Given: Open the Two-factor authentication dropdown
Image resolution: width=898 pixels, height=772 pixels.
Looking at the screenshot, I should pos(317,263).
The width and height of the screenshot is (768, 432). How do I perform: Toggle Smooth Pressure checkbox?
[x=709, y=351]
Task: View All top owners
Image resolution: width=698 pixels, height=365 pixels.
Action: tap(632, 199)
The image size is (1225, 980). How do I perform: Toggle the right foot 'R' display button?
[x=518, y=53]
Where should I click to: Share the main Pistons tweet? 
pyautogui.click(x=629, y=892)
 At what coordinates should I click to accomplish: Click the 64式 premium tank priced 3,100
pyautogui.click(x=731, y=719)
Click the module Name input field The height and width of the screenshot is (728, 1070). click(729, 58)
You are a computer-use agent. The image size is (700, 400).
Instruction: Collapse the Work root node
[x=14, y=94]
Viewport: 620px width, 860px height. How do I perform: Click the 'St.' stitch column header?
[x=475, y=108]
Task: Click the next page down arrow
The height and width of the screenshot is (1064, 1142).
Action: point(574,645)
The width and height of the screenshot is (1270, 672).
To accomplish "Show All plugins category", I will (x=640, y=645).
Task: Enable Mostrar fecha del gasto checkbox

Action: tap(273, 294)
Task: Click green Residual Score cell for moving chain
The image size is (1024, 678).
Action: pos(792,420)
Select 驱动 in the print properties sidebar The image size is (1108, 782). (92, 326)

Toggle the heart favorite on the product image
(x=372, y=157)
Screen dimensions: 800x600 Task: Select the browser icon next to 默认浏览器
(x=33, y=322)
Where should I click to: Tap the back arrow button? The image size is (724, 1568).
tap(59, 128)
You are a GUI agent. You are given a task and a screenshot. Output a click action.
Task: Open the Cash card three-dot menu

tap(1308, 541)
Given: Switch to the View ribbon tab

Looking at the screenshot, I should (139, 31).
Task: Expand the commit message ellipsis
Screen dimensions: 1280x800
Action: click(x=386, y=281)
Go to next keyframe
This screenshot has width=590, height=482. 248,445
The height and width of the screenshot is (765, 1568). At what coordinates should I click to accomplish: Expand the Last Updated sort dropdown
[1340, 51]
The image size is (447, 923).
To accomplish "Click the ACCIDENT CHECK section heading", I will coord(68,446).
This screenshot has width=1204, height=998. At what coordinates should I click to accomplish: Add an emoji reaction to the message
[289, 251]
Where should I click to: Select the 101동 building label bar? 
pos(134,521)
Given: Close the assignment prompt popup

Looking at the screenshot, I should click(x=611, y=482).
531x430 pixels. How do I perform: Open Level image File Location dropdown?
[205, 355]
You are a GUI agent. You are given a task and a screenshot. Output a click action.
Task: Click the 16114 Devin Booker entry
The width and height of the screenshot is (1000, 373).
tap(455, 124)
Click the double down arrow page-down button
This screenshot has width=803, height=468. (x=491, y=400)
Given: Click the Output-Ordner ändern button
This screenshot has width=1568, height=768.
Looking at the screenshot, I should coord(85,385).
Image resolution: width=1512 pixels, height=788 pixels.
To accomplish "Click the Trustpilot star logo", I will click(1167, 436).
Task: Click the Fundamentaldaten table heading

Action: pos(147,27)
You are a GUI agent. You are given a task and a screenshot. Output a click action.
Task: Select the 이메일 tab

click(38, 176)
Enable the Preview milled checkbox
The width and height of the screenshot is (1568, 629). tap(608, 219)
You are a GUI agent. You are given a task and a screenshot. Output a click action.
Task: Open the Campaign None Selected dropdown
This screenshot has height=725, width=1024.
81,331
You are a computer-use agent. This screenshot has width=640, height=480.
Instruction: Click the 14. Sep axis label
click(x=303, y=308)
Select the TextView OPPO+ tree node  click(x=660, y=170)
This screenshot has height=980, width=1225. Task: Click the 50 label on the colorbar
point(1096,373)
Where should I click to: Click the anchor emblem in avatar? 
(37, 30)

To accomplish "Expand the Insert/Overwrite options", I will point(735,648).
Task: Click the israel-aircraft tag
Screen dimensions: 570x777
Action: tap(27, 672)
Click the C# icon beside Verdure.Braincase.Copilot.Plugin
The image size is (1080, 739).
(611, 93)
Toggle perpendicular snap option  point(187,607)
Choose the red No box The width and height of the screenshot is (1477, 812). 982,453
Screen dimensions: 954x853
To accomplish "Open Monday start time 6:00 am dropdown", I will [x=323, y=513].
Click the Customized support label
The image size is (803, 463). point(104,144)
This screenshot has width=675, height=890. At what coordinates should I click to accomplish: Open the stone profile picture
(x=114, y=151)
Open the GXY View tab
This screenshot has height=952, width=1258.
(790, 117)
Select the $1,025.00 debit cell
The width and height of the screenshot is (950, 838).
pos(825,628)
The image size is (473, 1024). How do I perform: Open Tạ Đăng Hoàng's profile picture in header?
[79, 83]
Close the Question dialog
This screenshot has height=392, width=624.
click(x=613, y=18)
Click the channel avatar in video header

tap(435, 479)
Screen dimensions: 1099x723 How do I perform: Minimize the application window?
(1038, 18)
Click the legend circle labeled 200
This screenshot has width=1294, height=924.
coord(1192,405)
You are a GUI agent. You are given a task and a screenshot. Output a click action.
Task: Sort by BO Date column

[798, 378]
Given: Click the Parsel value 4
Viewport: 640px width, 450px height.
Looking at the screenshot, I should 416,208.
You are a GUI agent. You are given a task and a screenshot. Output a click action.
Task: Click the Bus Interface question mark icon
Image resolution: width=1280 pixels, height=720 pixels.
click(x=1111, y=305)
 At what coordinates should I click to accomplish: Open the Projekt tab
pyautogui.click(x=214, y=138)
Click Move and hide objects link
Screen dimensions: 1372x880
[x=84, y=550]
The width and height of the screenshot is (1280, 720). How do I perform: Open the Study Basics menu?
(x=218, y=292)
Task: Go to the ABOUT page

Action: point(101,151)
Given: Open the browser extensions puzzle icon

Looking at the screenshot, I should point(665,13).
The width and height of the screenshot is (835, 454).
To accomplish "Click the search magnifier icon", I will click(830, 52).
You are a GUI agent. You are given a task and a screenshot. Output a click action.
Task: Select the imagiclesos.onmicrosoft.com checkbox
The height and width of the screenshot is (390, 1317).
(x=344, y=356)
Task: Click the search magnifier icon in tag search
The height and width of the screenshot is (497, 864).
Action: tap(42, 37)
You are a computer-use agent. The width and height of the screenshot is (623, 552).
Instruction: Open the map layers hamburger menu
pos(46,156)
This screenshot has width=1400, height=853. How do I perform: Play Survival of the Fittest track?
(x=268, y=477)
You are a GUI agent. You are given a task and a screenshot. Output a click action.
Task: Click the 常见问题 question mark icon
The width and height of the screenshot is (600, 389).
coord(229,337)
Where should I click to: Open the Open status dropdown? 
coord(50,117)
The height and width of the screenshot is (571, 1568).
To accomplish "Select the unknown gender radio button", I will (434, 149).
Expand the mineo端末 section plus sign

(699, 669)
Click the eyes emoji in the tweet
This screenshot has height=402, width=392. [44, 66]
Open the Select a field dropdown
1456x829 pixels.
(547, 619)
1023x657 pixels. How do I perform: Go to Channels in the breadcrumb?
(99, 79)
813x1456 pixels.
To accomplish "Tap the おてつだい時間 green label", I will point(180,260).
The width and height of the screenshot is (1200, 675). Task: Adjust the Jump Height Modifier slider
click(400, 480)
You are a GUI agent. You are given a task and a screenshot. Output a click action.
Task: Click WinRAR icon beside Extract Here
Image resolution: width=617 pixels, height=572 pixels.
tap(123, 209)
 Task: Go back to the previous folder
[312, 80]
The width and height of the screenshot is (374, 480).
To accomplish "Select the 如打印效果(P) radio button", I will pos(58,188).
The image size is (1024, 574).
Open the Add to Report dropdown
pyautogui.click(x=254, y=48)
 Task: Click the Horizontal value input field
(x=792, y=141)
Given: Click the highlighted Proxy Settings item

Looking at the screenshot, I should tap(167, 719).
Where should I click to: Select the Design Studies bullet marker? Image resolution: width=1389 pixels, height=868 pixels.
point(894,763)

▶ **ASSIGNED TASK**:
Find the lines that mention "will" in the entries and show them.

▶ **SOLUTION TO THIS TASK**:
To accomplish "Show All plugins category", I will (x=640, y=645).
To accomplish "Click the ACCIDENT CHECK section heading", I will coord(68,446).
To accomplish "Click the Trustpilot star logo", I will click(1167, 436).
To accomplish "Expand the Insert/Overwrite options", I will point(735,648).
To accomplish "Open Monday start time 6:00 am dropdown", I will [x=323, y=513].
To accomplish "Click the search magnifier icon", I will click(830, 52).
To accomplish "Select the unknown gender radio button", I will (434, 149).
To accomplish "Tap the おてつだい時間 green label", I will point(180,260).
To accomplish "Select the 如打印效果(P) radio button", I will pos(58,188).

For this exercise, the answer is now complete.